偽装夫婦~御曹司のかりそめ妻への独占欲が止まらない~
しかし尊さんはまったくピンときていなさそうだ。
「そんな人いた? 女性?」
さっきまでわたしの目の前にいたのだから、絶対彼の視界に入っていたはずだ。それなのに気がついていないなんて……。
すると尊さんが、髪をかき上げながら少し恥ずかしそうにした。
「きっと、那夕子以外が目に入ってないんだと思う。今日は本当にずっと、君ばかりを目で追ってしまっているから」
「そ、そう……ですか」
たしかさっき公園でも似たようなことを言われた気がする。うれしいけれど、いたたまれないような恥ずかしさも同時に覚えた。

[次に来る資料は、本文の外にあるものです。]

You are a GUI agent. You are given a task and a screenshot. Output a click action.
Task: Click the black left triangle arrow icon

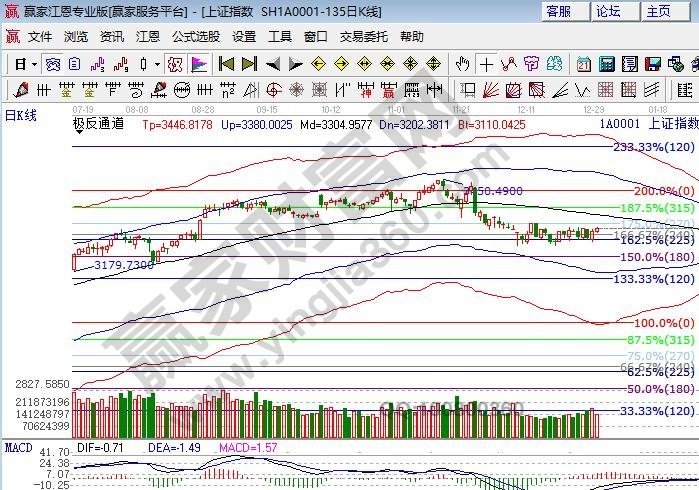[x=272, y=64]
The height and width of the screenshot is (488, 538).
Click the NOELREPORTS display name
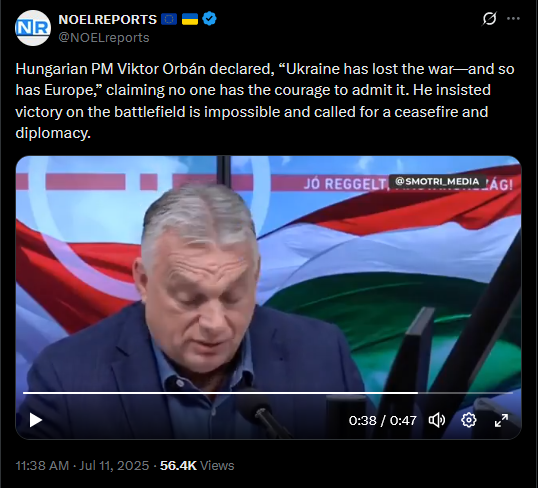point(108,20)
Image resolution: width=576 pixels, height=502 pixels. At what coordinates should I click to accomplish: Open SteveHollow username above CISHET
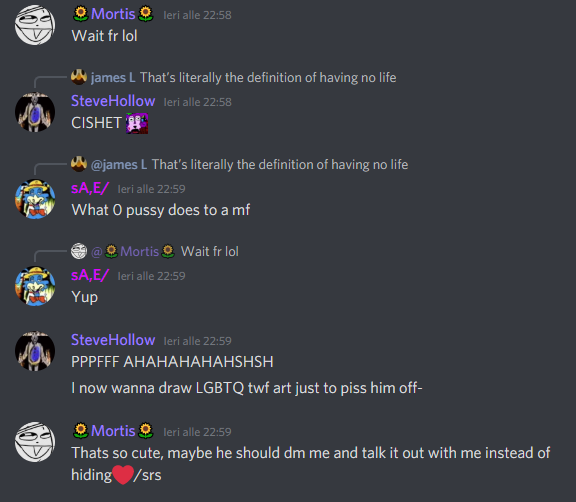pyautogui.click(x=113, y=101)
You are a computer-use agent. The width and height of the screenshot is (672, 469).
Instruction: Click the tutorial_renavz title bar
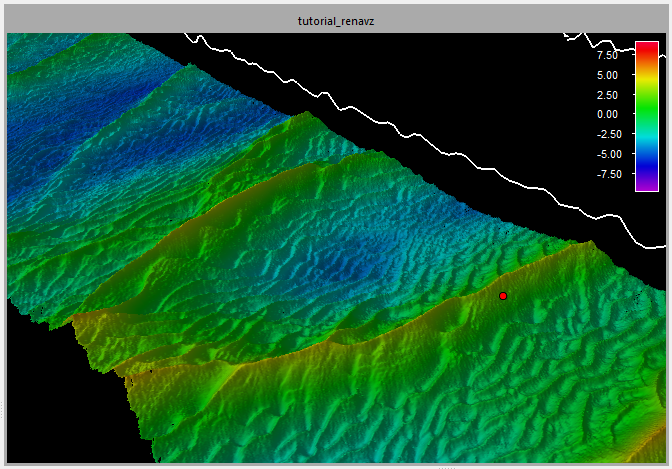pos(336,21)
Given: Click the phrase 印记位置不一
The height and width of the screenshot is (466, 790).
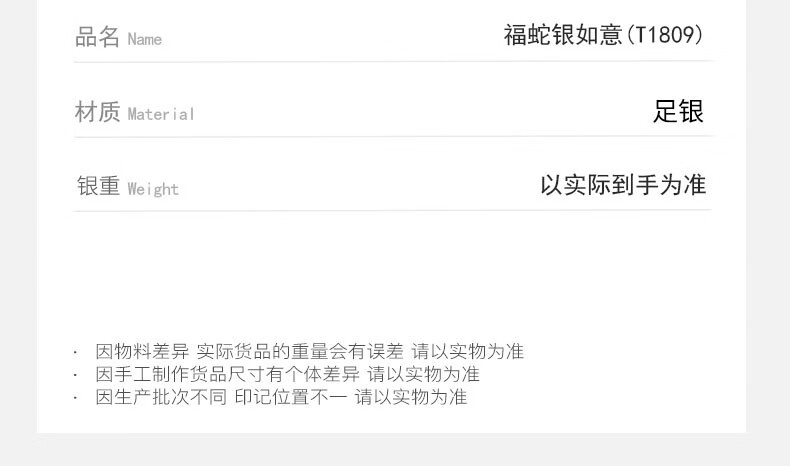Looking at the screenshot, I should coord(291,397).
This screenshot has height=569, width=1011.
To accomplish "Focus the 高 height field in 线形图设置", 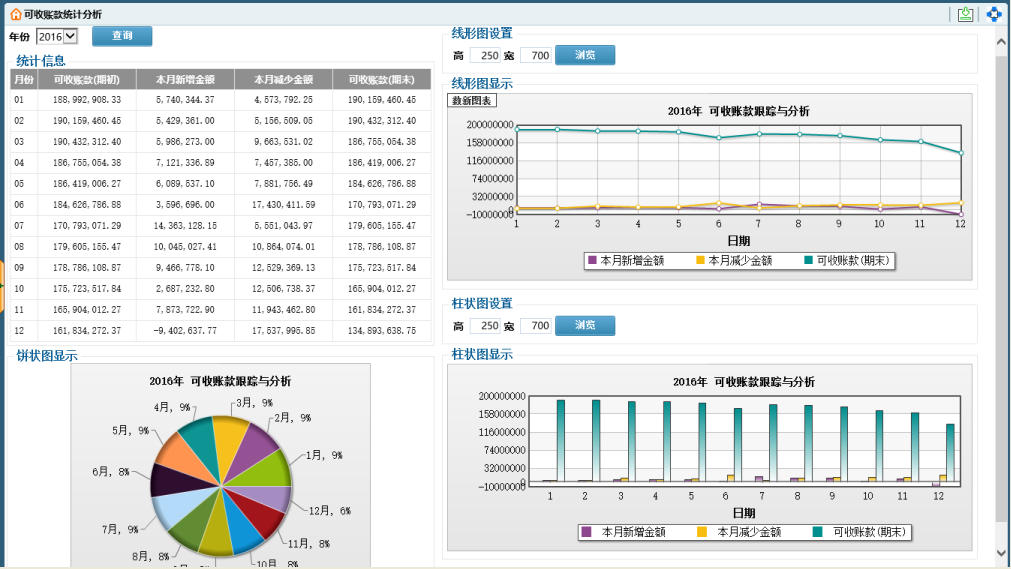I will coord(485,56).
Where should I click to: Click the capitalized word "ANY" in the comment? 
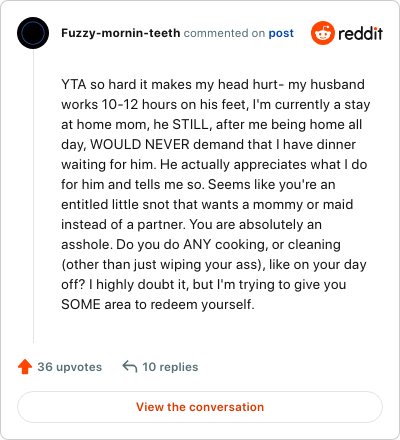pos(197,244)
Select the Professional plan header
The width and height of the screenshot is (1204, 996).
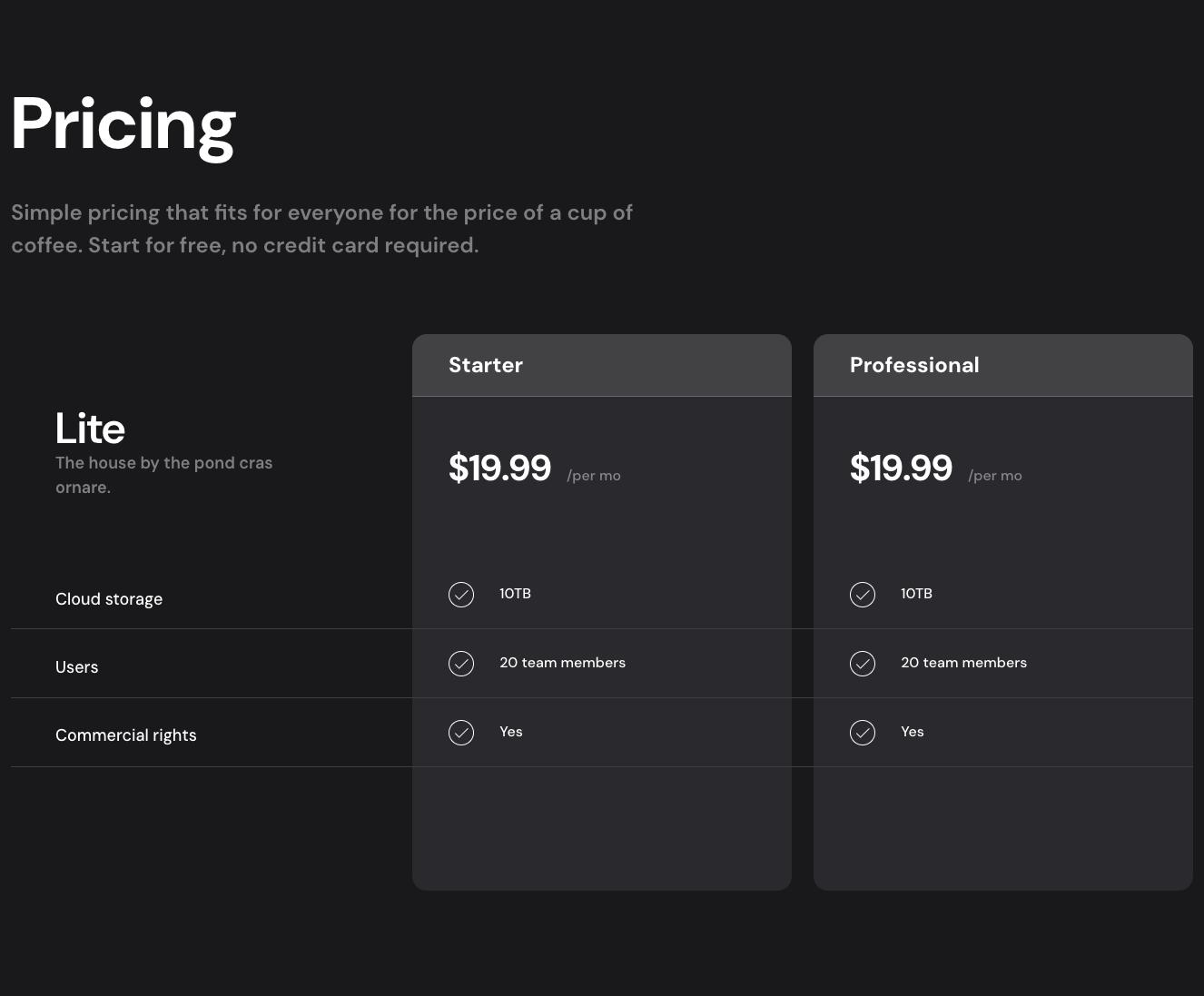pos(914,365)
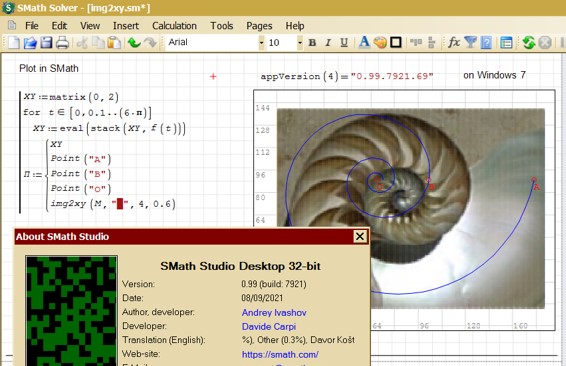This screenshot has height=366, width=566.
Task: Undo with the green arrow icon
Action: [x=134, y=43]
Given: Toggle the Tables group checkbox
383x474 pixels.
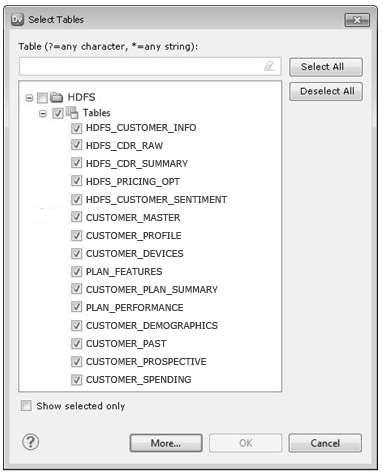Looking at the screenshot, I should point(58,114).
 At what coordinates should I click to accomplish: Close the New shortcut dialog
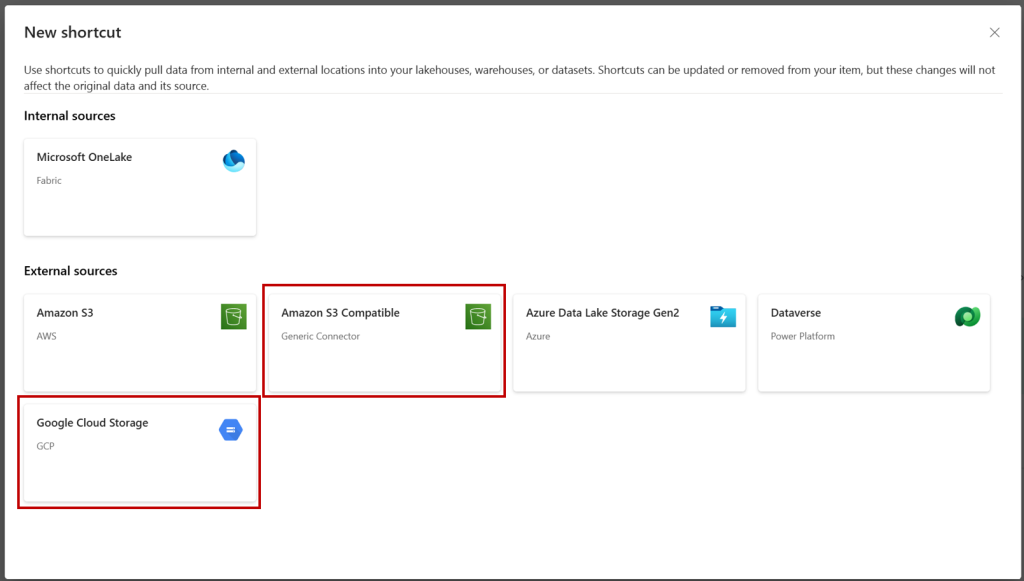[995, 33]
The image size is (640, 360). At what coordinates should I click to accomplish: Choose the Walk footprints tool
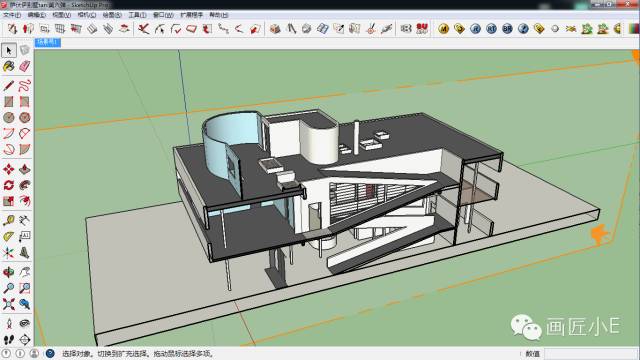coord(9,339)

「ちょっと、舞い上がり過ぎなのは自覚してるよ。でも、今日ぐらいは許して」
「許すもなにも……わたしだって、十分舞い上がっていますから」
こんなふうに彼に思われて、なんでもないフリなんかできない。
わたしだって、今日ふたりで過ごすことができて、とてもうれしいのだ。
尊さんが、わたしの手をぎゅっと握った。
「部屋に戻ろう。僕は今日誰にも邪魔されずに、君のことを堪能したい」
た、堪能!?
その単語に思わず反応してしまう。頬の赤みが益々濃くなり、耳まで熱い。